• TEXTO FORNECIDO:
▬▬▬▬▬▬▬▬▬▬
A resistência veio então de órgãos de saúde pública e grandes grupos de laticínios, com o argumento de que o leite cru seria um perigo para a saúde pública, pois poderia conter patógenos nocivos. “Tudo o que eu queria era que os habitantes de Iowa, que buscavam acesso ao leite fresco, não temessem a intromissão do governo ou de empresas em suas ações. Finalmente, conseguimos isso”, diz Schultz.

Iowa junta-se à crescente maioria dos estados americanos que permitem a venda de leite cru, mas ter acesso ao produto é mais complexo do que apenas viver em um estado que não o proíbe. Entre os 30 estados que permitem a venda, 17 permitem apenas a venda direta pelas propriedades rurais.
▬▬▬▬▬▬▬▬▬▬
• DADOS REGISTRADOS:
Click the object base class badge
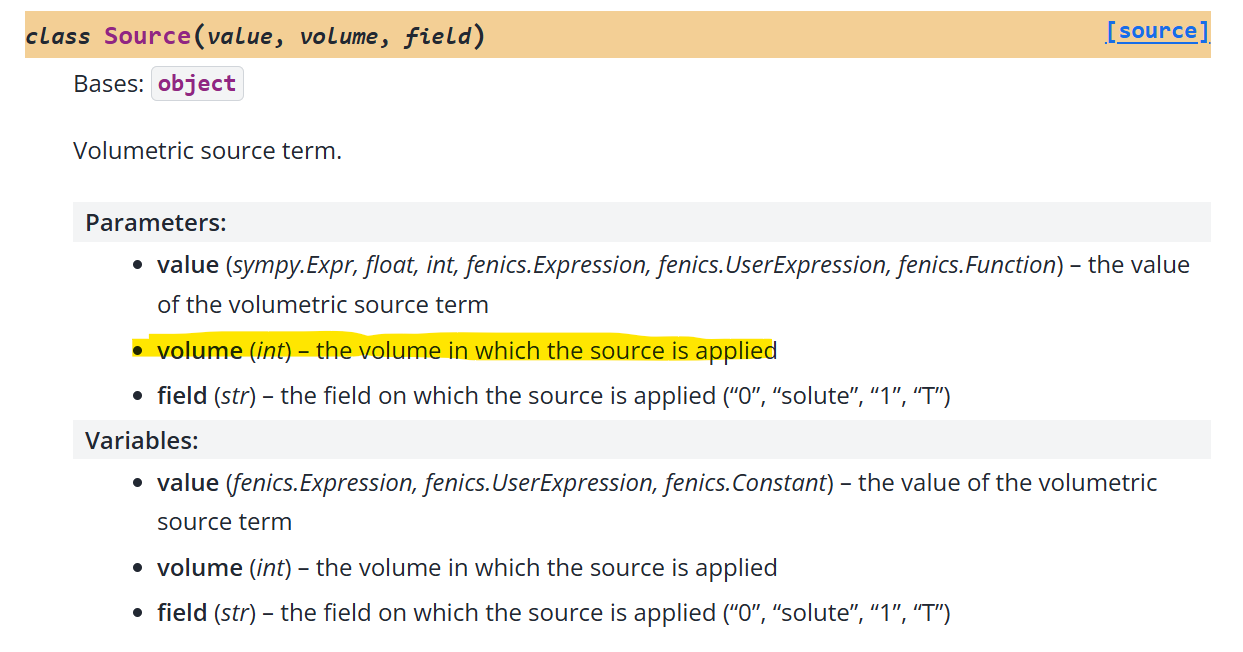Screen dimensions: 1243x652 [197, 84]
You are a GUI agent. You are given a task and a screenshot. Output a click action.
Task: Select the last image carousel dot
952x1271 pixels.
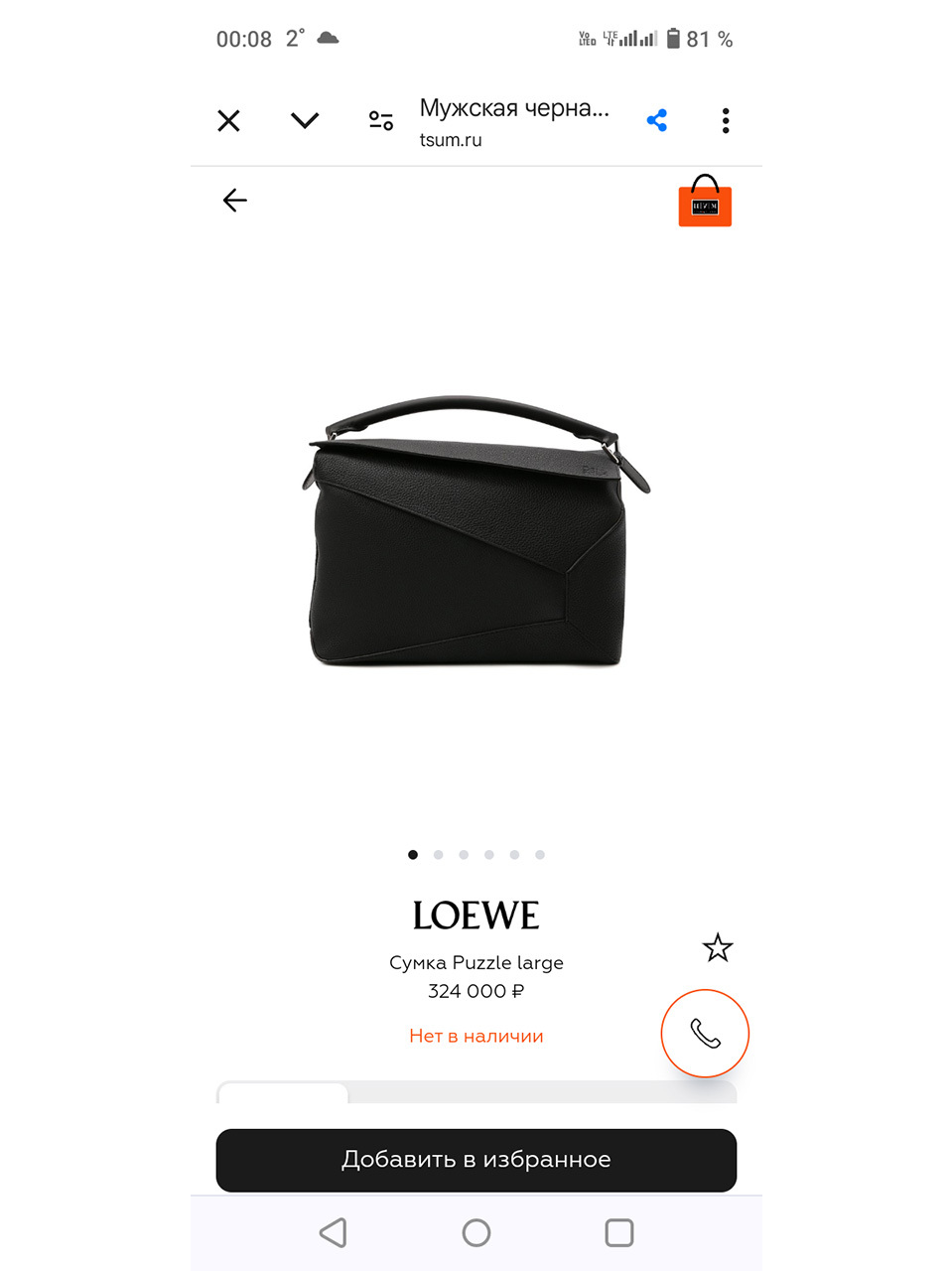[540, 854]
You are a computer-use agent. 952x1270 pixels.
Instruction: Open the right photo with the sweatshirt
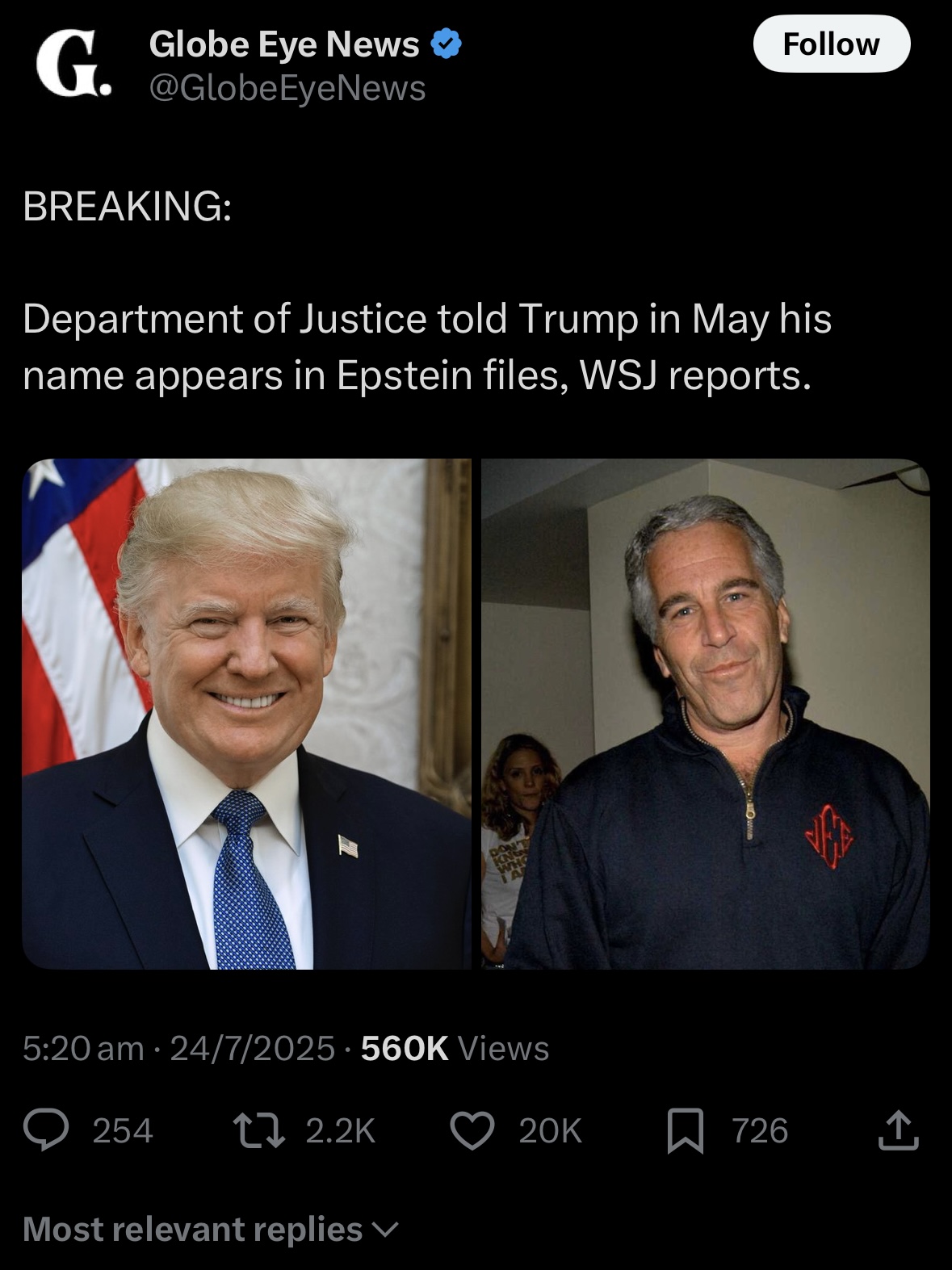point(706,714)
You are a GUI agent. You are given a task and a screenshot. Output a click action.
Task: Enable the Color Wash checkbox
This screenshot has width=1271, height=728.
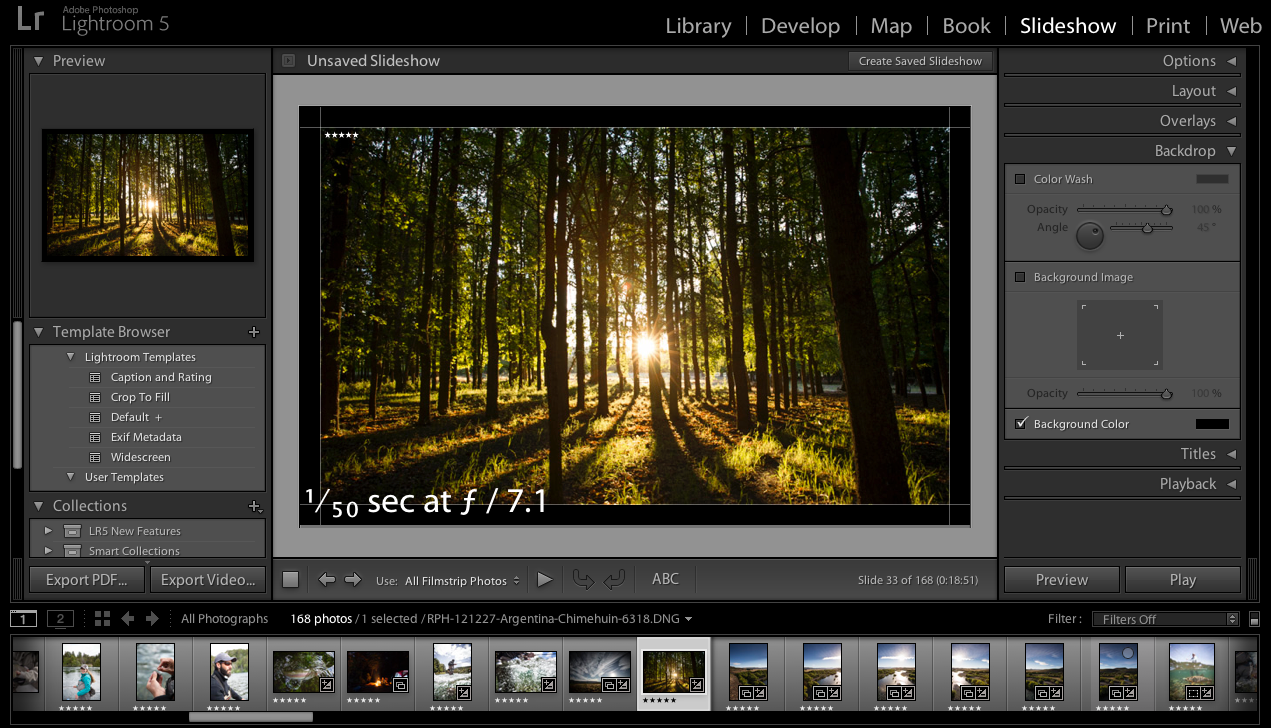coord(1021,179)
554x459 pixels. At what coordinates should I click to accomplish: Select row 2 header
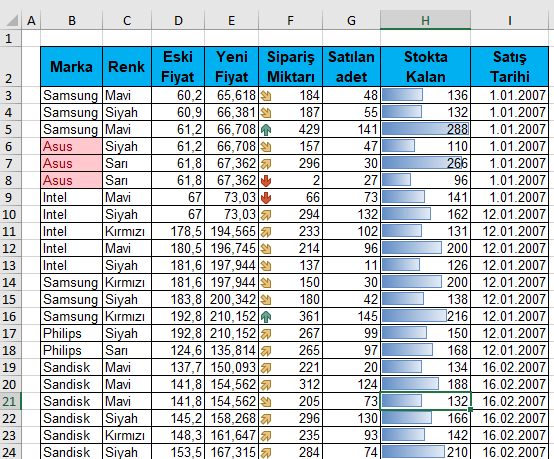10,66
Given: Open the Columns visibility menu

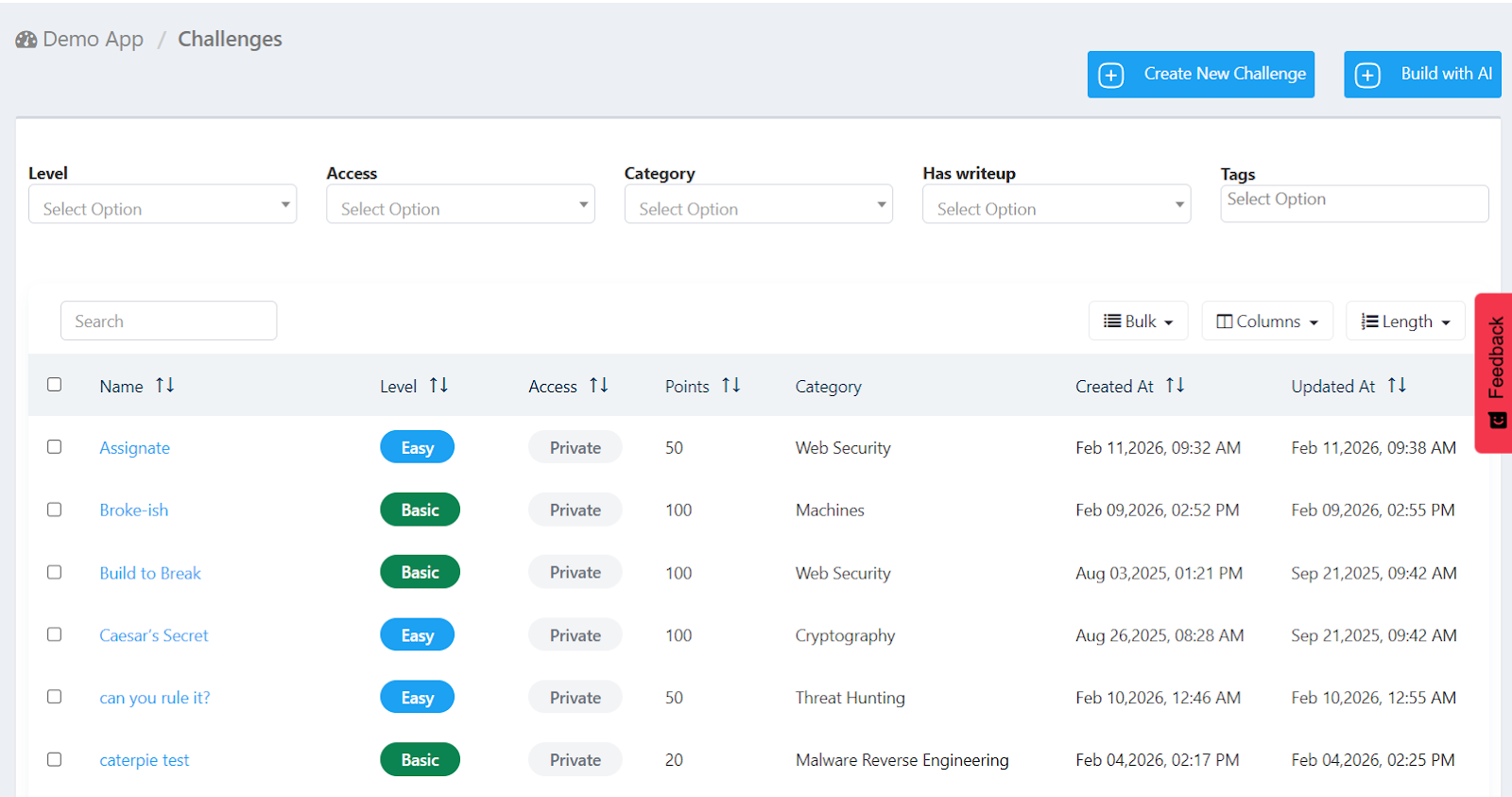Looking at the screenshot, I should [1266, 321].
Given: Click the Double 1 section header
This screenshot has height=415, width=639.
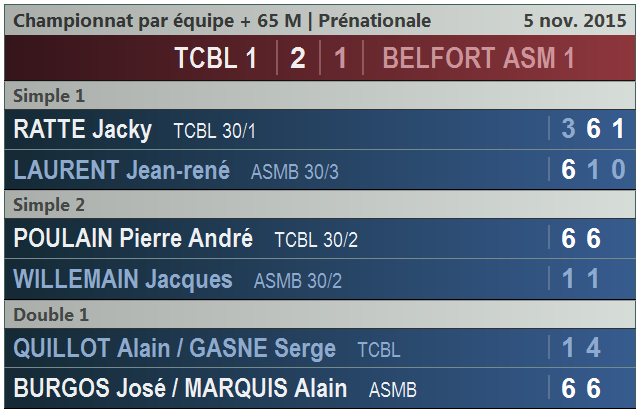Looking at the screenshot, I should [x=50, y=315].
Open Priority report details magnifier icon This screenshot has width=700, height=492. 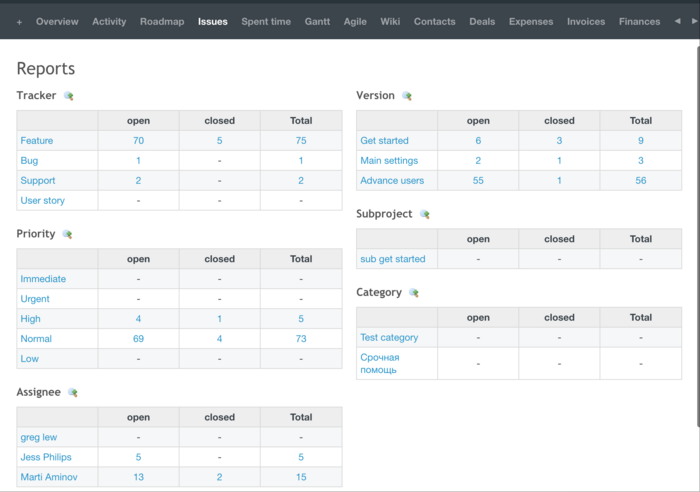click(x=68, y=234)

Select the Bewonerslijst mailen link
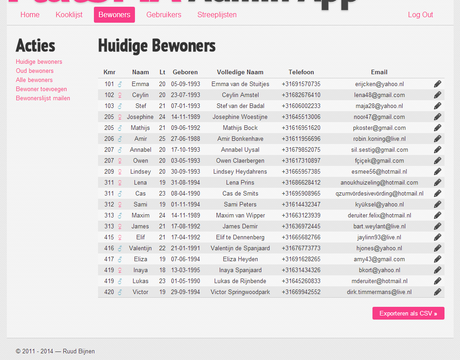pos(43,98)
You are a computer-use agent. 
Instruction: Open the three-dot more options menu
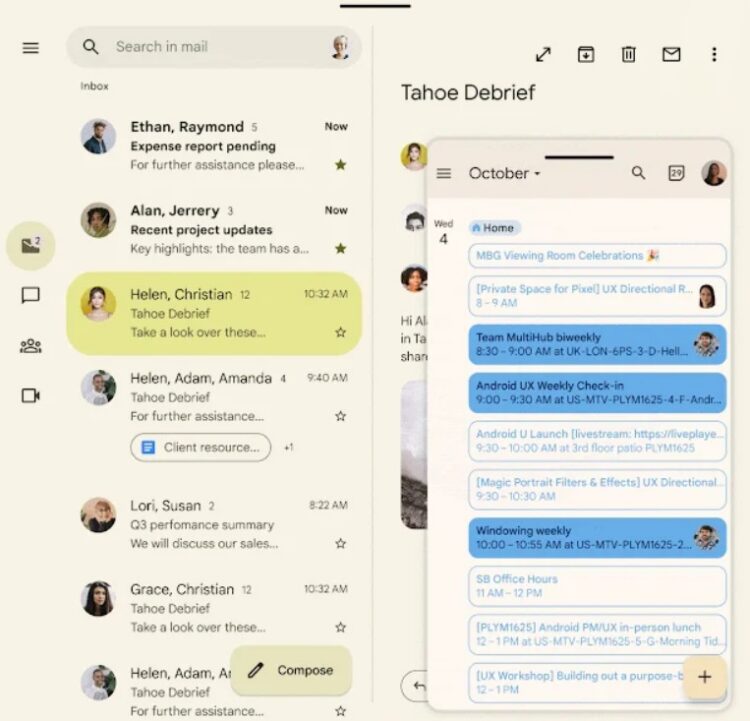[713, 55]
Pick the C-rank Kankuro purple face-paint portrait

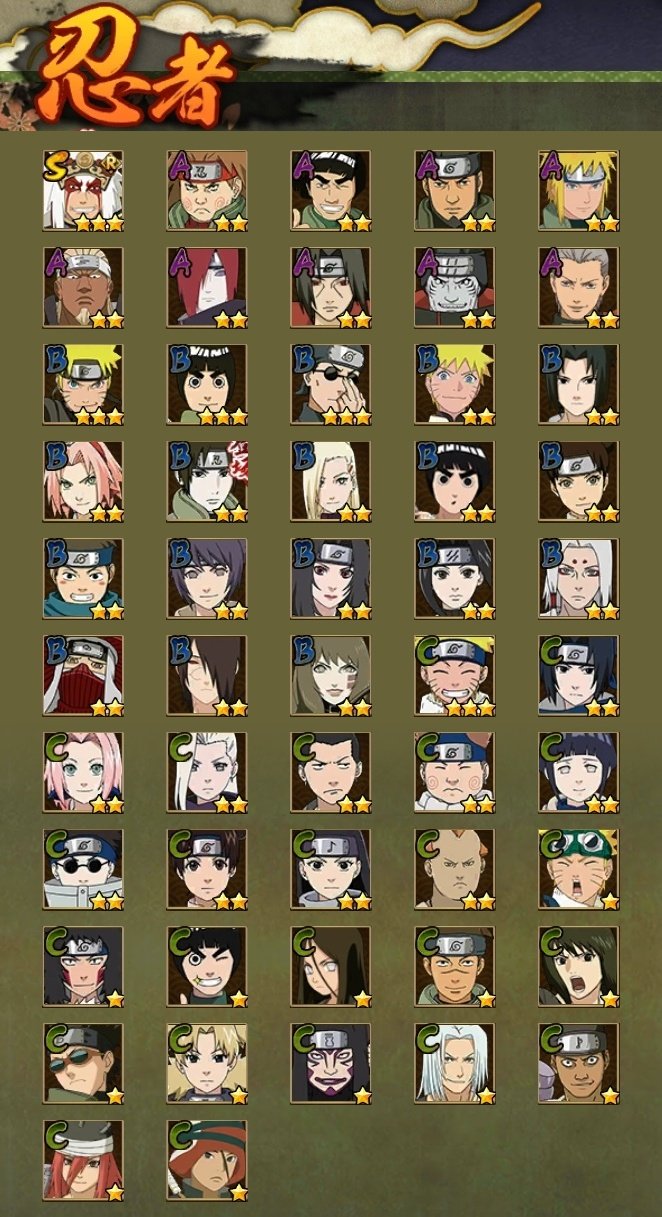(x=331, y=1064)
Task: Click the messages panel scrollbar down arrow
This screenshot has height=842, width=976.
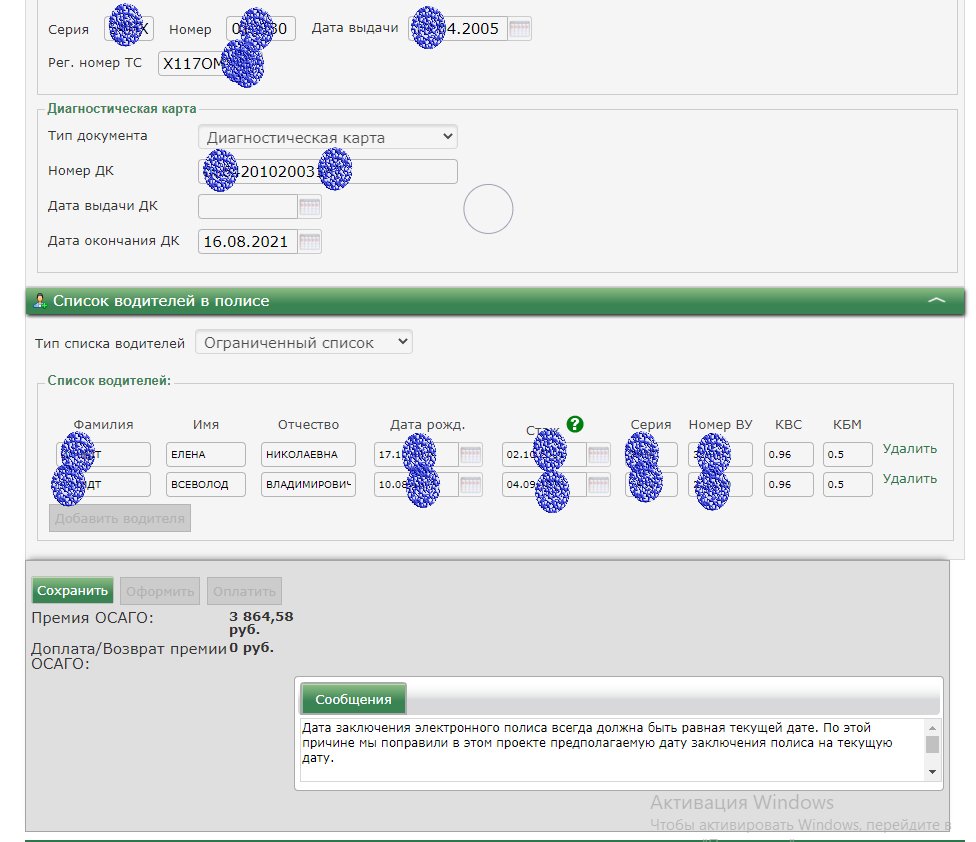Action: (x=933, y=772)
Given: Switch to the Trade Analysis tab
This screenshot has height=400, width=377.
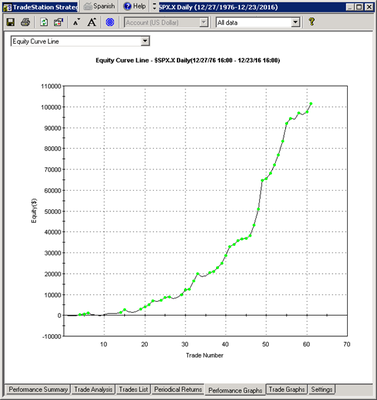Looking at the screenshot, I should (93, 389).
▬▬▬▬▬▬▬▬▬▬
• EXPLORAR O MATERIAL:
1) Transcreva do texto sobre o leite cru o trecho entre "Iowa junta-se à" e "pelas propriedades rurais.", inclusive.
2) No texto sobre o leite cru, quantos dos 30 estados que permitem a venda autorizam apenas a venda direta pelas propriedades rurais?
3) Escreva o que vem depois da última frase do texto sobre o leite cru.
As linhas não têm qualquer papel aqui.

• RESPOSTAS ESPERADAS:
1)
Iowa junta-se à crescente maioria dos estados americanos que permitem a venda de leite cru, mas ter acesso ao produto é mais complexo do que apenas viver em um estado que não o proíbe. Entre os 30 estados que permitem a venda, 17 permitem apenas a venda direta pelas propriedades rurais.

2) Dezessete estados.

3)
Um total de 20 estados proíbe a venda direta do leite não pasteurizado, mas oito deles permitem acordos de “compartilhamento de rebanho”, em que os compradores possuem uma participação em um rebanho de vacas e podem obter leite para consumo pessoal. Para complicar ainda mais a situação, a lei federal não permite que se cruze as fronteiras entre os estados transportando leite cru.

 

Assim como ocorre dentro dos EUA, a legislação sobre a venda de leite não pasteurizado costuma variar muito nas diversas regiões do mundo. A Austrália, o Canadá, a China e a Escócia proíbem a venda de leite cru, enquanto na maior parte da Europa e no Japão ele só pode ser vendido por propriedades rurais que atendam a determinados padrões de higiene e concordem em ser submetidas a controles aleatórios.

O Brasil proibiu a venda do leite cru, exceto em áreas remotas que não têm acesso a um fornecimento regular de leite pasteurizado.

Na Suíça, em teoria, a venda do leite cru é ilegal, mas pode ocorrer sob determinadas circunstâncias. As regulações de alimentos no país não permitem que o leite cru seja anunciado ou vendido para consumo direto. Todo o leite vendido na Suíça deve ser pasteurizado, sendo aquecido a pelo menos 72°C por 15 segundos e depois resfriado rapidamente.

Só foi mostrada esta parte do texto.